◆ Your objective ◆
Determine how many lines below hold the string "computer". Reply with the number alone.

Source material below:

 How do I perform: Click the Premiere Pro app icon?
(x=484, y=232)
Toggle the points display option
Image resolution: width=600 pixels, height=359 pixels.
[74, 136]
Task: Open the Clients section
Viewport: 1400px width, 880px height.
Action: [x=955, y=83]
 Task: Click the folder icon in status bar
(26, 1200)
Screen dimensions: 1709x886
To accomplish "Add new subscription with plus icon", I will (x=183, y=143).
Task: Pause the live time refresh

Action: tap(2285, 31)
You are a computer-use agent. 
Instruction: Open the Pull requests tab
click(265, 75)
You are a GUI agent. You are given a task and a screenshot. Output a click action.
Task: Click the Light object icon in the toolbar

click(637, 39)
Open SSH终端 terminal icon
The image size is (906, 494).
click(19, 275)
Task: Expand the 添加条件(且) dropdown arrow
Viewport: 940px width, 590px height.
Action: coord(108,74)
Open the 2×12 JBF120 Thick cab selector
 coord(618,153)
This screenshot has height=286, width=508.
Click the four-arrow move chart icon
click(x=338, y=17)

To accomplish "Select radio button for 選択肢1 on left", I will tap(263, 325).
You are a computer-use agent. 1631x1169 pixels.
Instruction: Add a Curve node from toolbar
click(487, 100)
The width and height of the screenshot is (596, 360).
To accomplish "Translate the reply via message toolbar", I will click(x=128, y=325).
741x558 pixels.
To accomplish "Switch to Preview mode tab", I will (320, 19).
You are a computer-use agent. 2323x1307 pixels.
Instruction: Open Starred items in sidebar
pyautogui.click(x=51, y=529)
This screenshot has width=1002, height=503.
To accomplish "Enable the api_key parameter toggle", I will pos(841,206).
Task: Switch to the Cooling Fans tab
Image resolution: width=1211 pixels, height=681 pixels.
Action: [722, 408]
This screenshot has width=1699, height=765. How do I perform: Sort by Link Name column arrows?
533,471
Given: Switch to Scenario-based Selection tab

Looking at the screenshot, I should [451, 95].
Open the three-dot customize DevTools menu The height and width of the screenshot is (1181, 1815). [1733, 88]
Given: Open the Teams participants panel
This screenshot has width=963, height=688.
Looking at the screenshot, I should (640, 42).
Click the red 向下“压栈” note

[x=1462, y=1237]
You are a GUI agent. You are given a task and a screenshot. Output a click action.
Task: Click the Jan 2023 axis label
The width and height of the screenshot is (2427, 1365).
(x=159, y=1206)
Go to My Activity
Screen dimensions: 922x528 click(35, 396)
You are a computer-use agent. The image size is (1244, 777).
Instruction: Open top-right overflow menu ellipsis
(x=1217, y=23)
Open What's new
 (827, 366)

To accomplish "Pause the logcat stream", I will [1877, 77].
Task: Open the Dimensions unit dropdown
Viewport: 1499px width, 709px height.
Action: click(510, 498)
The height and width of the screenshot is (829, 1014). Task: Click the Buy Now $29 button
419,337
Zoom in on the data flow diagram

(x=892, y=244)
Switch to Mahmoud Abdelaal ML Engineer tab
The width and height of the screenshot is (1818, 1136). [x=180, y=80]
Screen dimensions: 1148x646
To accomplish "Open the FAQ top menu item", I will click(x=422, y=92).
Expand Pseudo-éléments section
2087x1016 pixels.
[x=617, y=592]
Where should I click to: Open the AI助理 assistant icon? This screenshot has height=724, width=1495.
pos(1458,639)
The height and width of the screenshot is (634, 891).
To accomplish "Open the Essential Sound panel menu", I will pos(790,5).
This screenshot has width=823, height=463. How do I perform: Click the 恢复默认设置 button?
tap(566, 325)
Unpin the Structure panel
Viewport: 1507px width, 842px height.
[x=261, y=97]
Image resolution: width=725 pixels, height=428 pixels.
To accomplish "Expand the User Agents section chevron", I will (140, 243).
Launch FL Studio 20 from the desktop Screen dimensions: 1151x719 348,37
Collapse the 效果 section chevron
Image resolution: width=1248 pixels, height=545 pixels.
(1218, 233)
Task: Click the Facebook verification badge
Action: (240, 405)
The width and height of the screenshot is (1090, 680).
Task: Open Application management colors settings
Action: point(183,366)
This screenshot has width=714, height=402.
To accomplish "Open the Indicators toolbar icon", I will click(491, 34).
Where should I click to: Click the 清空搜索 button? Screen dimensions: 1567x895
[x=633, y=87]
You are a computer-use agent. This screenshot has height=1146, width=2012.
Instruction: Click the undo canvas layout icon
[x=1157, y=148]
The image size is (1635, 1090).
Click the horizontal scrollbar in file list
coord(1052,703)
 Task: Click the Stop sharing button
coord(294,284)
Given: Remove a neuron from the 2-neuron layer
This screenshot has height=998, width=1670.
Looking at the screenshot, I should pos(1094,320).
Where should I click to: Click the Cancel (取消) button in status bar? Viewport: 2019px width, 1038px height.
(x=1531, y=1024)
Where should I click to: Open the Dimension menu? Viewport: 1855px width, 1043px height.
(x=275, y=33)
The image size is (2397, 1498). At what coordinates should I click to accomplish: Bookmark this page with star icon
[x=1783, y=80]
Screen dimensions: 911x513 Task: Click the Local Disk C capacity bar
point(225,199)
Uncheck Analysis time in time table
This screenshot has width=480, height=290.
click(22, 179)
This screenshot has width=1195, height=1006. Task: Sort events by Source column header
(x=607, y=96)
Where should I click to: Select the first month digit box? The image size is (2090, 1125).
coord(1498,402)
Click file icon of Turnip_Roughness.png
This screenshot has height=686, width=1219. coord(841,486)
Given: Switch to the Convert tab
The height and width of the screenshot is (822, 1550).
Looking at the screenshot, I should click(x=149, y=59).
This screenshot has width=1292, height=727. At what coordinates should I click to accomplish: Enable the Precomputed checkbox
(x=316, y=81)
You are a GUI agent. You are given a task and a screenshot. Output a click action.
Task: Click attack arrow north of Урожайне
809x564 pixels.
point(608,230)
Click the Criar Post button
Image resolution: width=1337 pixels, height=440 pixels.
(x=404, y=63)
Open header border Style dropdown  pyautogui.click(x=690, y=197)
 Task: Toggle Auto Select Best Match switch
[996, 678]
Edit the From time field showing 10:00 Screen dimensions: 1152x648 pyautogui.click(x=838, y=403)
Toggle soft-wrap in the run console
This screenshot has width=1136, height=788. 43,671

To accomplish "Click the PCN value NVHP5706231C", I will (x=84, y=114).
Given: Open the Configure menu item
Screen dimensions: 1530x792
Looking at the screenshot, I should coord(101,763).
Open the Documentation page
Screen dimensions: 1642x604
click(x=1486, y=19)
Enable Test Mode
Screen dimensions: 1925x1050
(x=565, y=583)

End of Source material.

◆ Exercise answer ◆
5